(RAW DATA begins)
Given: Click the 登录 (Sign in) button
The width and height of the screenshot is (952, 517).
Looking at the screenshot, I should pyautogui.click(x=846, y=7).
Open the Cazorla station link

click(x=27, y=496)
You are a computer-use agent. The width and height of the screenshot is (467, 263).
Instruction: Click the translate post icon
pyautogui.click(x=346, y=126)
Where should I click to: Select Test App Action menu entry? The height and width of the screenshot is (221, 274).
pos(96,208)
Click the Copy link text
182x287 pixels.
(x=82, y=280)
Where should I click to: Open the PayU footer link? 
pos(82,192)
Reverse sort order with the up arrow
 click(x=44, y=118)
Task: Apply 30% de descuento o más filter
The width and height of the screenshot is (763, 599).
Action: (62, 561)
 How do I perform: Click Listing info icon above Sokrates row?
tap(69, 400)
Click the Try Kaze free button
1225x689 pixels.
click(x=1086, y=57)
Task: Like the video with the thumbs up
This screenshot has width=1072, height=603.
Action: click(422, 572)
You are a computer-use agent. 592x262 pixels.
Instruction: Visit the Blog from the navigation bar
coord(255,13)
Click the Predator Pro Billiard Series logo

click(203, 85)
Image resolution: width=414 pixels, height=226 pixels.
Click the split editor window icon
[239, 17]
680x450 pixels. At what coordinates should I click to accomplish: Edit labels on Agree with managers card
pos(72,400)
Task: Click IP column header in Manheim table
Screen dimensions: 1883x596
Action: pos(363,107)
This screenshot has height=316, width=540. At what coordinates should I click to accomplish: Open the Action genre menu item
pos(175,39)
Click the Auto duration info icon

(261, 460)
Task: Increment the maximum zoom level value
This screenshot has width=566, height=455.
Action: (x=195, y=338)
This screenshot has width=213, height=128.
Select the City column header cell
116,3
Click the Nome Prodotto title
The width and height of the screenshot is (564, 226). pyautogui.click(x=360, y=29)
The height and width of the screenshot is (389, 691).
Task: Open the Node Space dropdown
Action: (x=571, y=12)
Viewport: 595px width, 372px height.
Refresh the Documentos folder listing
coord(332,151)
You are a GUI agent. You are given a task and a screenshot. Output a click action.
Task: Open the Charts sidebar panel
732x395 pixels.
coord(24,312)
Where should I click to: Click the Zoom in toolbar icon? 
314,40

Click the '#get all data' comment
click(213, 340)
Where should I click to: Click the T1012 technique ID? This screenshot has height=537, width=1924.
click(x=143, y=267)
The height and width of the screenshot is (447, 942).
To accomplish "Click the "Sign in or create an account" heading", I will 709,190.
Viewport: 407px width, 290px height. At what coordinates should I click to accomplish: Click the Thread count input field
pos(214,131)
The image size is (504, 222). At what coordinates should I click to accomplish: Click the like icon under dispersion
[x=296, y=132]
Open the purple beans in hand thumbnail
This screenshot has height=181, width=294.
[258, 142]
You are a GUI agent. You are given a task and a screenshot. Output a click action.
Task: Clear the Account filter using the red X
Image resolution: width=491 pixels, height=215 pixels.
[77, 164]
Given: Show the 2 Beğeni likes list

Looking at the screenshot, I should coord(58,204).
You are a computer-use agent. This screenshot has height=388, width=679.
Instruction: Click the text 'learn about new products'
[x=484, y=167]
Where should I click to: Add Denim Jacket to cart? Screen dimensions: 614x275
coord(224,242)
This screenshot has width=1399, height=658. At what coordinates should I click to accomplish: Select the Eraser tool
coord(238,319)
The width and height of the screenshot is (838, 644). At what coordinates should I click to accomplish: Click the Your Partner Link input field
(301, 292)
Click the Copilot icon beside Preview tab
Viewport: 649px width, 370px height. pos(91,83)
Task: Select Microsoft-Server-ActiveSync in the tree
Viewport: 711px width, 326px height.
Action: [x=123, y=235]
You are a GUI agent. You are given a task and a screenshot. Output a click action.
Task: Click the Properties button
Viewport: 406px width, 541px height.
(RAW DATA ends)
* EXERCISE REQUIREMENTS
When you answer, repeat each entry exactly as it appears above.

* ANSWER SECTION
Given: Click the 登录 (Sign in) button
The width and height of the screenshot is (952, 517).
Looking at the screenshot, I should pyautogui.click(x=846, y=7).
Open the Cazorla station link

click(x=27, y=496)
You are a computer-use agent. The width and height of the screenshot is (467, 263).
Instruction: Click the translate post icon
pyautogui.click(x=346, y=126)
Where should I click to: Select Test App Action menu entry? The height and width of the screenshot is (221, 274).
pos(96,208)
Click the Copy link text
182x287 pixels.
(x=82, y=280)
Where should I click to: Open the PayU footer link? 
pos(82,192)
Reverse sort order with the up arrow
 click(x=44, y=118)
Task: Apply 30% de descuento o más filter
The width and height of the screenshot is (763, 599).
Action: (62, 561)
 How do I perform: Click Listing info icon above Sokrates row?
tap(69, 400)
Click the Try Kaze free button
1225x689 pixels.
click(x=1086, y=57)
Task: Like the video with the thumbs up
This screenshot has width=1072, height=603.
Action: click(422, 572)
You are a computer-use agent. 592x262 pixels.
Instruction: Visit the Blog from the navigation bar
coord(255,13)
Click the Predator Pro Billiard Series logo

click(203, 85)
Image resolution: width=414 pixels, height=226 pixels.
Click the split editor window icon
[239, 17]
680x450 pixels. At what coordinates should I click to accomplish: Edit labels on Agree with managers card
pos(72,400)
Task: Click IP column header in Manheim table
Screen dimensions: 1883x596
Action: pos(363,107)
This screenshot has height=316, width=540. At what coordinates should I click to accomplish: Open the Action genre menu item
pos(175,39)
Click the Auto duration info icon

(261, 460)
Task: Increment the maximum zoom level value
This screenshot has width=566, height=455.
Action: (x=195, y=338)
This screenshot has width=213, height=128.
Select the City column header cell
116,3
Click the Nome Prodotto title
The width and height of the screenshot is (564, 226). pyautogui.click(x=360, y=29)
The height and width of the screenshot is (389, 691).
Task: Open the Node Space dropdown
Action: (x=571, y=12)
Viewport: 595px width, 372px height.
Refresh the Documentos folder listing
coord(332,151)
You are a GUI agent. You are given a task and a screenshot. Output a click action.
Task: Open the Charts sidebar panel
732x395 pixels.
coord(24,312)
Where should I click to: Click the Zoom in toolbar icon? 
314,40

Click the '#get all data' comment
click(213, 340)
Where should I click to: Click the T1012 technique ID? This screenshot has height=537, width=1924.
click(x=143, y=267)
The height and width of the screenshot is (447, 942).
To accomplish "Click the "Sign in or create an account" heading", I will 709,190.
Viewport: 407px width, 290px height. At what coordinates should I click to accomplish: Click the Thread count input field
pos(214,131)
The image size is (504, 222). At what coordinates should I click to accomplish: Click the like icon under dispersion
[x=296, y=132]
Open the purple beans in hand thumbnail
This screenshot has height=181, width=294.
[258, 142]
You are a GUI agent. You are given a task and a screenshot. Output a click action.
Task: Clear the Account filter using the red X
Image resolution: width=491 pixels, height=215 pixels.
[77, 164]
Given: Show the 2 Beğeni likes list

Looking at the screenshot, I should coord(58,204).
You are a computer-use agent. This screenshot has height=388, width=679.
Instruction: Click the text 'learn about new products'
[x=484, y=167]
Where should I click to: Add Denim Jacket to cart? Screen dimensions: 614x275
coord(224,242)
This screenshot has width=1399, height=658. At what coordinates should I click to accomplish: Select the Eraser tool
coord(238,319)
The width and height of the screenshot is (838, 644). At what coordinates should I click to accomplish: Click the Your Partner Link input field
(301, 292)
Click the Copilot icon beside Preview tab
Viewport: 649px width, 370px height. pos(91,83)
Task: Select Microsoft-Server-ActiveSync in the tree
Viewport: 711px width, 326px height.
Action: [x=123, y=235]
You are a GUI agent. You are given a task and a screenshot. Output a click action.
Task: Click the Properties button
Viewport: 406px width, 541px height.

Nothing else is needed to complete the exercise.